Only the lines from the one holding "Where should I" through the end of the records below are to be reproduced exactly, and pictures are to be omitted.

** Opening Data to use block **

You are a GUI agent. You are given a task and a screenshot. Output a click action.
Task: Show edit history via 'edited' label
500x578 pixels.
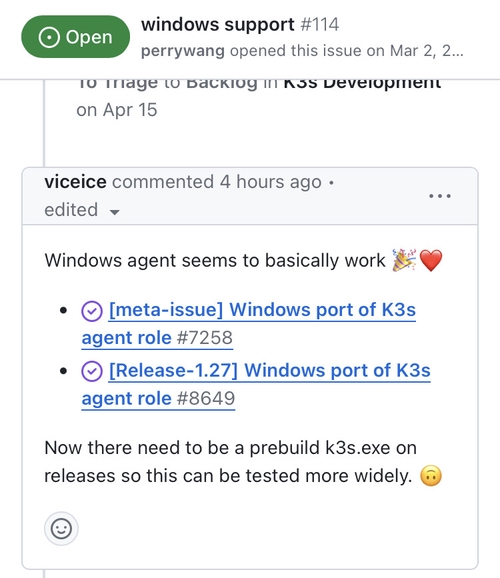click(x=71, y=210)

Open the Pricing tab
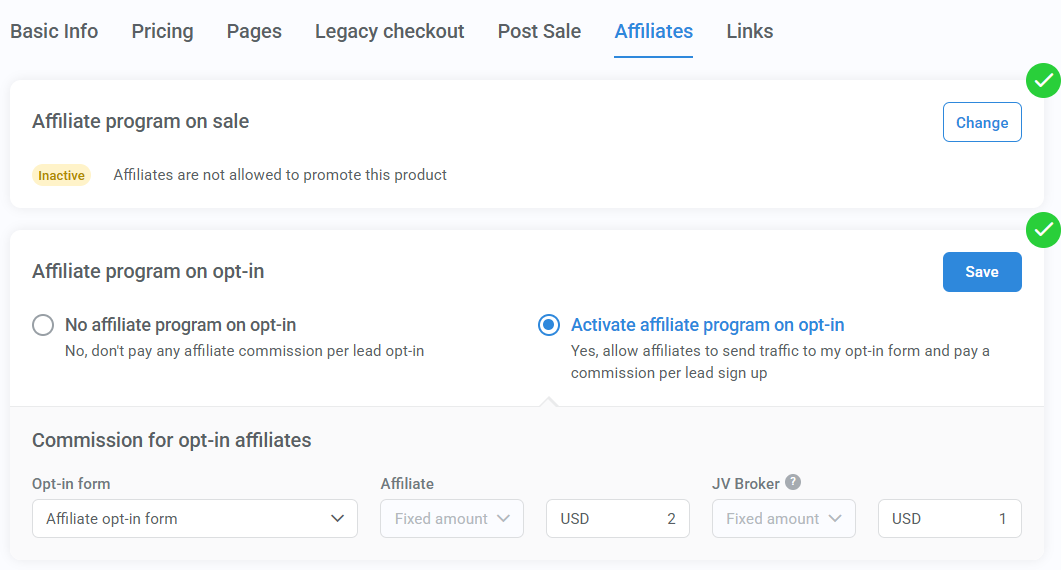[162, 31]
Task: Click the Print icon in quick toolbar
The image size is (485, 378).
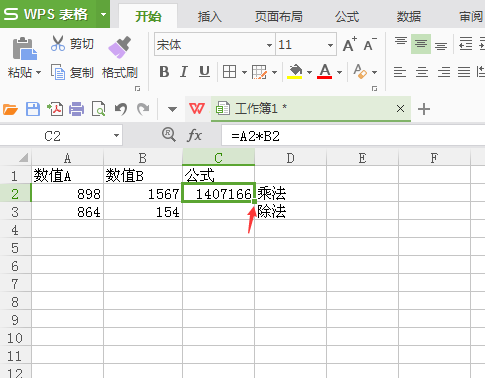Action: 76,109
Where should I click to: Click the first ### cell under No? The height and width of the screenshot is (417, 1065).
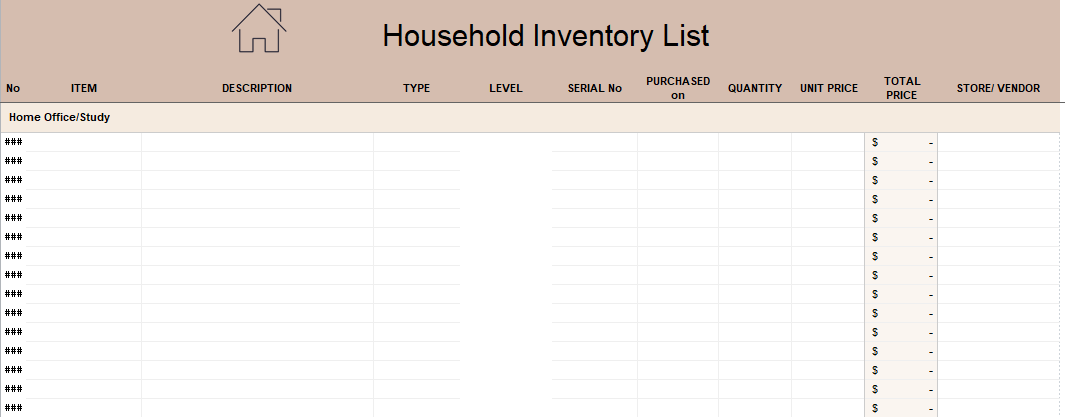point(14,142)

** Closing Data to use block **

## Problem solution
Where should I click to: Click the first ### cell under No? The height and width of the screenshot is (417, 1065).
point(14,142)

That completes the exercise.